Ursprung, a pediatrician, and his wife, Susan Ursprung, were able to free their son from the makeshift noose, but they were shaken by the seriousness of the situation.

“We noticed ligature marks around his neck from the cord actually cutting into his skin,” Susan Ursprung said.

Son found hanging, rescued
The seventh near strangulation reported to the Consumer Product Safety Commission involved IKEA Roman blinds. A 2-year-old boy was saved when his mother found him hanging from the blinds’ looped bead chain.

No incidents have been reported involving window coverings sold by Lutron Electronics Co. and Victoria Classics, but their products are being recalled because of design hazards.

For detailed information on any of these product recalls, visit the Web site of the Consumer Product Safety Commission. Here are some additional details about the products involved:


  • Name of product: One-quarter-inch OvalRoll-up Blinds and Woolrich Roman Shades
  • Units recalled: About 4.2 million roll-up blinds and 600,000 Roman shades
  • Importer:  Lewis Hyman Inc. of Carson, Calif.
  • Sold: The Roman shades were sold exclusively at Target stores nationwide and on Target.com from March 2006 to December 2008 for between $25 and $43. The roll-up blinds were sold at retail stores nationwide from January 1999 through December 2003 for between $6 and $20.
  • Consumer contact: Lewis Hyman Inc. by phone at (877) 354-5457 or (310) 532-5700, or online at this site.


  • Name of product: Roller Shades
  • Units recalled: About 245,000
  • Distributor: Lutron Electronics Co.

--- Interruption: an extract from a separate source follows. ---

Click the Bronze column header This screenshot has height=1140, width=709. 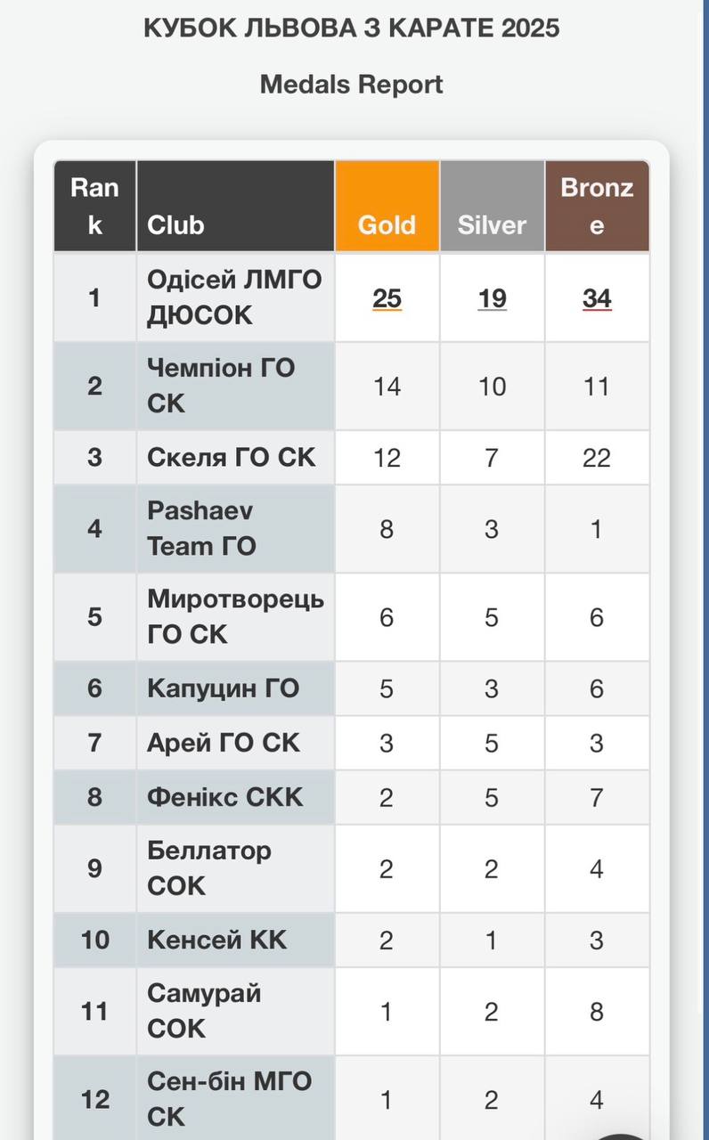(597, 206)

Inc. of Coopersburg, Pa.
  • Manufacturer: Virginia Iron and Metal Company Inc. (VIMCO) of Ashland, Va.
  • Sold: Through specialty dealersand Expo Design Centers nationwide from January 2000 to April 2009 for between $200 and $2,000 per shade.
  • Consumer contact: Lutron by phone at (866) 793-4270 or (888) 588-7661, or online at this site.

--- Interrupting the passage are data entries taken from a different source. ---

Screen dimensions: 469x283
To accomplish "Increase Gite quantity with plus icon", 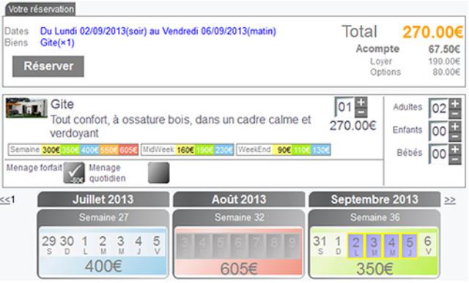I will [361, 102].
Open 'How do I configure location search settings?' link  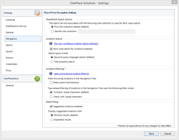coord(76,43)
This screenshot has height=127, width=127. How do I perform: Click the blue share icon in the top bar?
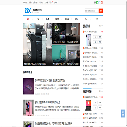tap(99, 2)
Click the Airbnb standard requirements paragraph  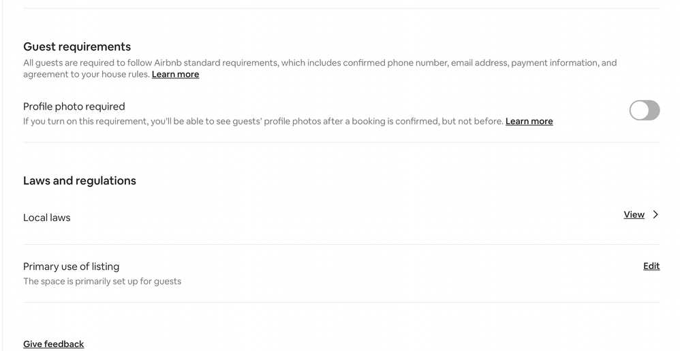tap(320, 63)
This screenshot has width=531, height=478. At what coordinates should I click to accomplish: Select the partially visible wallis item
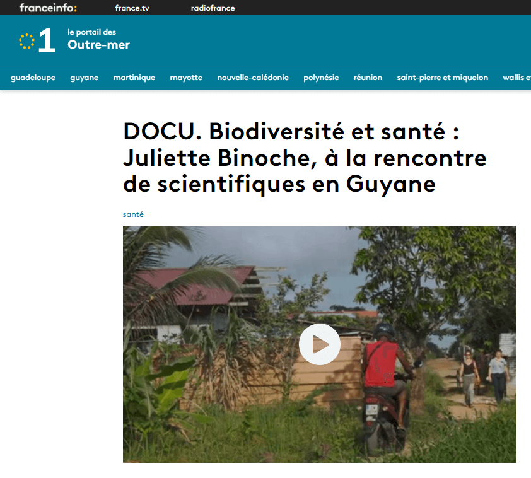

  • Name of product: Thermal Sailcloth and Matchstick Bamboo Roman Shades
  • Units recalled: About 163,000
  • Importer:  Victoria Classics of Edison, N.J.
  • Sold: At Target stores and at Target.com nationwide from September 2008 to June 2009 for between $15 and $40.
  • Consumer contact: Victoria Classics by phone at (800) 583-9845 or online at this site.

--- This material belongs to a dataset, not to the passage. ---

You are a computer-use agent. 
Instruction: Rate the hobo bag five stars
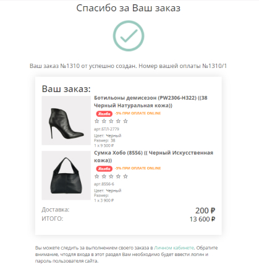coord(125,176)
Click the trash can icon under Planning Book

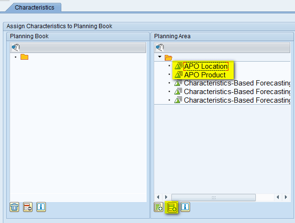click(x=15, y=207)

  • Name of product: MELINA Roman Blinds
  • Units recalled: About 120,000 units
  • Distributor: IKEA Home Furnishings of Conshohocken, Pa.
  • Sold: At IKEA stores nationwide from August 2006 to June 2008 for between $20 and $40.
  • Consumer contact: IKEA by phone at (888) 966-4532 or online at this site.


  • Name of product: Roman Shades
  • Units recalled: About 85,000 units
  • Distributor: Pottery Barn Kids/Williams-Sonoma Inc. of San Francisco, Calif.
  • Sold: Pottery Barn Kids catalog nationwide and through the firm’s Web site at PotteryBarnKids.com from January 2003 to May 2007 for between $30 and $60.
  • Consumer contact: Pottery Barn Kids by phone at (800) 492-1949 or online at this site.


  • Name of products: Horizontal and Vertical Blinds and Cellular Shades
  • Units recalled: 15,400 horizontal blinds, 16,400 vertical blinds, 800 cellular shades
  • Manufacturer: Vertical Land Inc. of Panama City Beach, Fla.
  • Sold: At Vertical Land stores in Panama City and Pensacola, Fla., from January 1992 to December 2006 for between $60 and $200, depending on the size of the blind.